Kepala Badan Gizi Nasional (BGN), Dadan Indrayana, menegaskan pemerintah membuka opsi bagi lulusan dari jurusan lain agar program ini dapat menjangkau lebih banyak penerima manfaat. Dengan langkah ini, target 80 juta penerima MBG pada April 2026 diyakini dapat tercapai.
Dadan menyebutkan, selain sarjana gizi, kini diperbolehkan melibatkan sarjana kesehatan masyarakat, sarjana teknologi pangan, sarjana pengolahan makanan, dan sarjana keamanan pangan.
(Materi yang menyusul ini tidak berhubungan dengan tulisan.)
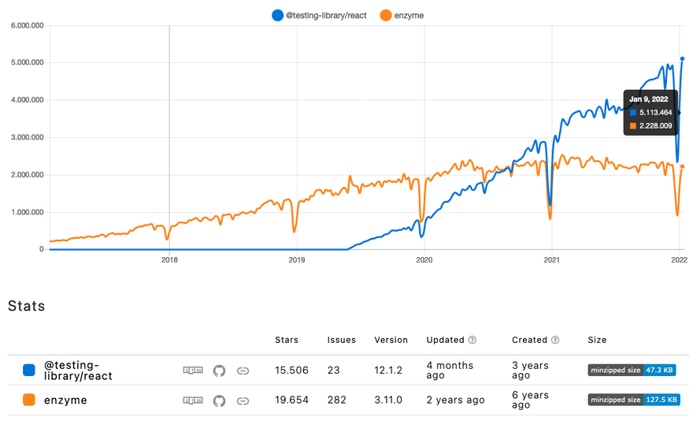
Task: Open GitHub icon in @testing-library/react row
Action: click(219, 371)
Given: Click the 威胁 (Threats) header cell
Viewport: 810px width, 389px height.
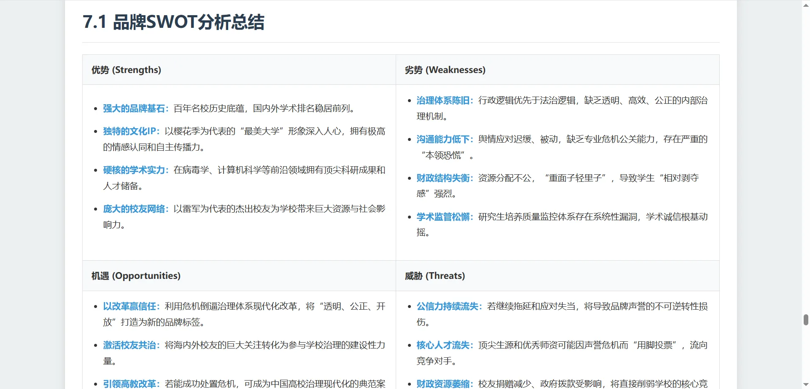Looking at the screenshot, I should coord(435,276).
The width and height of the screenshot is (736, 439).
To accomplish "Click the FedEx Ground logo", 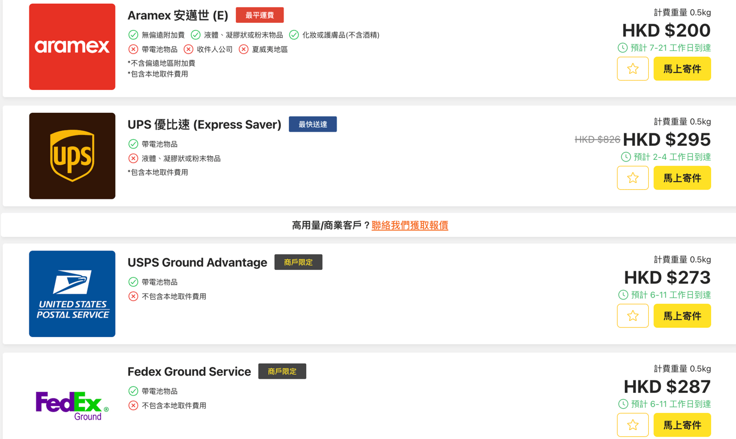I will tap(72, 404).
Opsi ini diambil untuk memastikan distribusi tenaga ahli merata di seluruh Indonesia dan menghindari persaingan ketat antar-SPPG yang berpotensi memperlambat implementasi program.
Menurutnya, kebutuhan tenaga ahli dihitung berdasarkan jumlah Sekolah Pengelola Pangan Gizi (SPPG) yang telah beroperasi. Setiap SPPG membutuhkan satu tenaga ahli untuk mendukung pelaksanaan MBG.
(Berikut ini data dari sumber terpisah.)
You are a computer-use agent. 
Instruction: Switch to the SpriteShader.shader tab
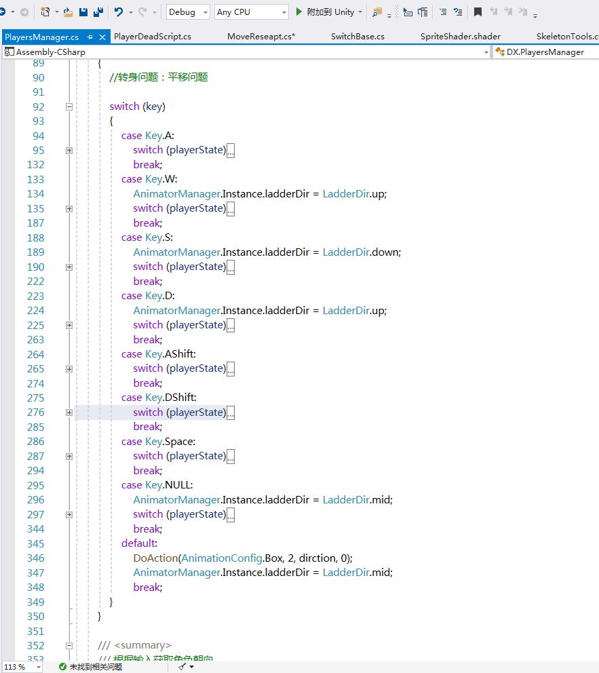(459, 36)
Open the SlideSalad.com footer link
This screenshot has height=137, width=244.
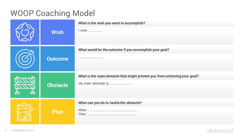pyautogui.click(x=23, y=130)
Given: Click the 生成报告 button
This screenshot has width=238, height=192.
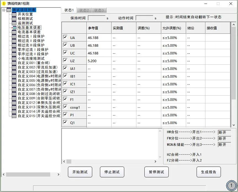Looking at the screenshot, I should [x=208, y=172].
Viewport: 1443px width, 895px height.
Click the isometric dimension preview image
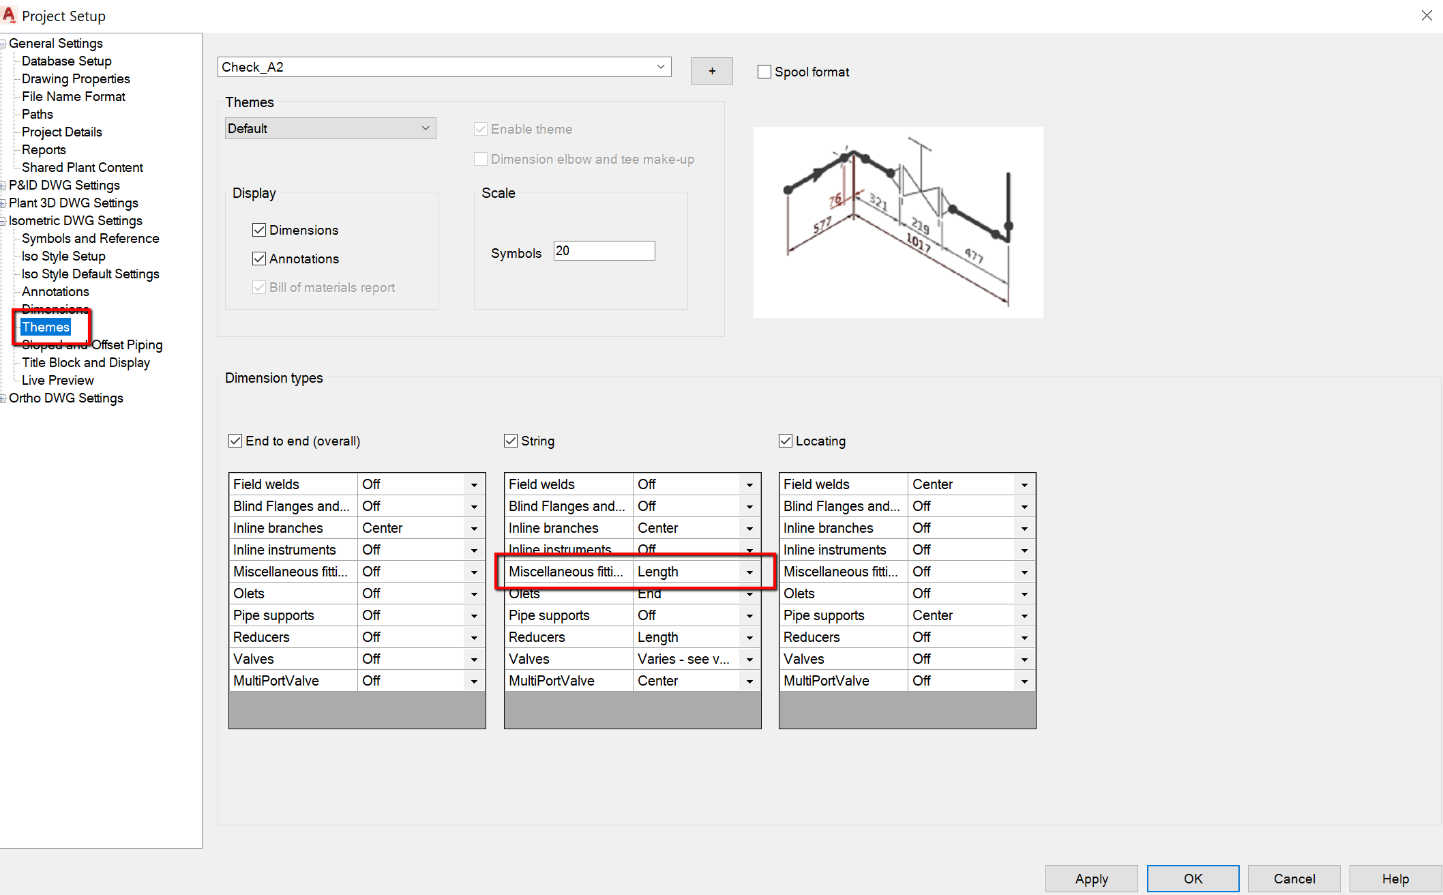pyautogui.click(x=897, y=222)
Dengan 16.630 SPPG yang saat ini ada, pemerintah memerlukan jumlah ahli yang setara untuk menjamin program berjalan efektif.
Tantangan Persaingan Tenaga Ahli
Persaingan antar-SPPG untuk mendapatkan sarjana gizi menjadi salah satu faktor utama kebijakan perluasan jurusan. Dadan menjelaskan bahwa rebutan tenaga ahli telah terjadi di lapangan, terutama di daerah dengan permintaan tinggi.
Dengan membuka opsi dari jurusan lain, pemerintah berharap persaingan ini dapat diminimalkan dan program MBG tetap berjalan sesuai target.
Kebijakan ini juga mencerminkan fleksibilitas pemerintah dalam menyikapi keterbatasan sumber daya manusia. Meski bukan lulusan gizi, lulusan jurusan terkait tetap memiliki kompetensi untuk mendukung program, baik dalam pengolahan makanan, pemantauan gizi, maupun keamanan pangan.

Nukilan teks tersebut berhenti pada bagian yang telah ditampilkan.